On the one hand we have Moral Reasoning. This year, for the first time in recent memory, a class will be offered on Confucian thought. Clearly, this is a step in the right direction, given that every other Moral Reasoning course is very white, overwhelmingly male and extremely dead.

And we have Historical Studies, Literature and Arts, Science and Social Analysis. It would be unfair to deny scholars of different cultures their credit for offering non-white, non-male course in these areas, but for the most part, "Western Civ" abounds.

And then there is Foreign Cultures. The second semester. The Other. Foreign.
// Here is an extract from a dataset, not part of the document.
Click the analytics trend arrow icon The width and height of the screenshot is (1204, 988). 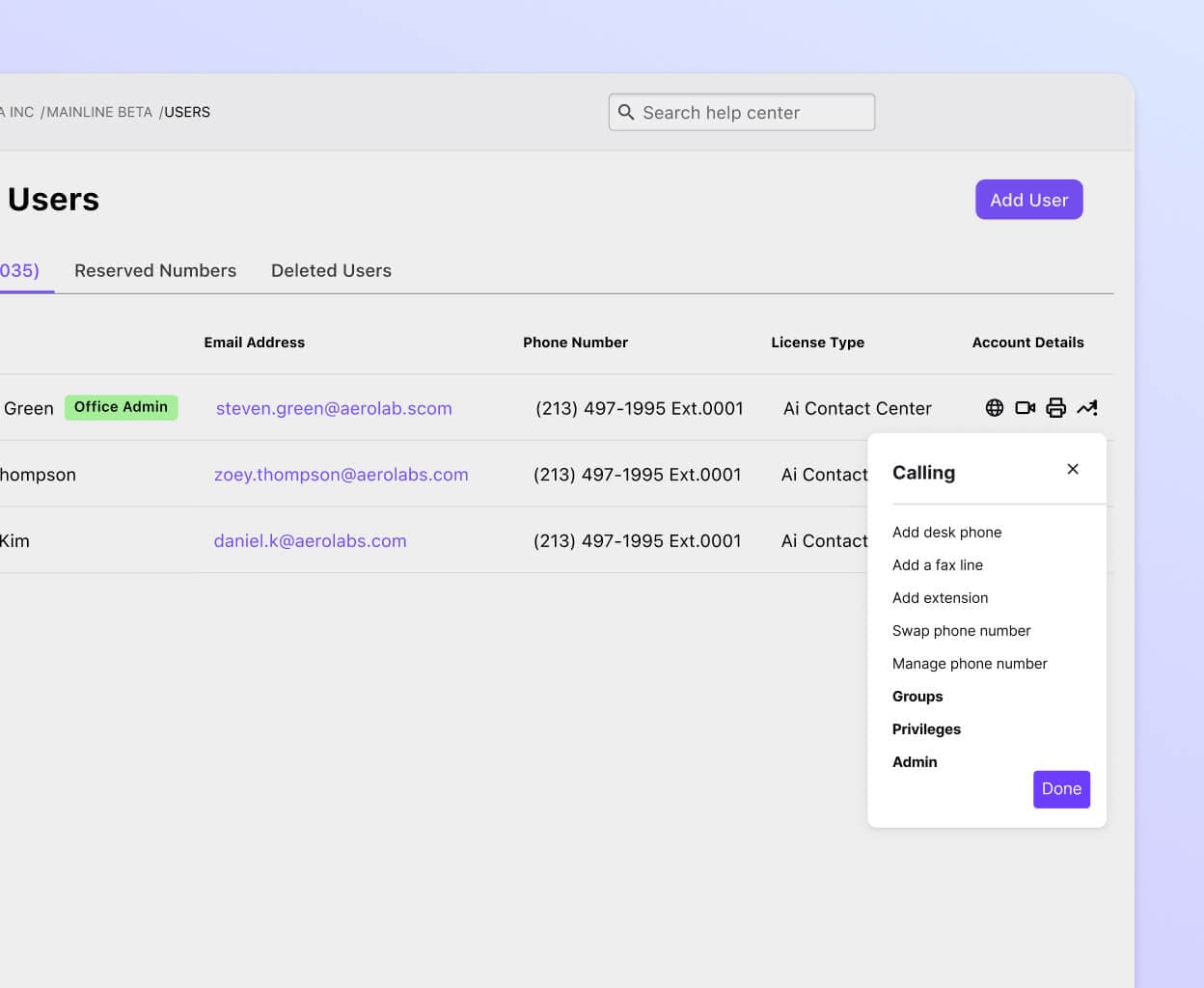point(1087,407)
The few courses which are offered in this area each year are the Harvard students' only required exposure to difference.

Although as a general rule I am thoroughly annoyed by requirements, I believe that Harvard must find a way to expose students to more of what is different. Only in this way will students learn that the "Great Books" have modern counterparts and the great thinkers can be nearly eclipsed--certainly equaled--by some of the modern great actors.

Like Harvard's administration and Harvard's faculty, Harvard's requirements are overwhelmingly white and male. In an administration it is annoying. In a faculty it shows a stuffiness, perhaps even prejudice, and more than a hint of the old-boys' network.

But in course offerings it is nothing short of regressive. We might as well take E. D. Hirsch's advice to heart and become "culturally literate." Harvard is challenging us with very little more than that.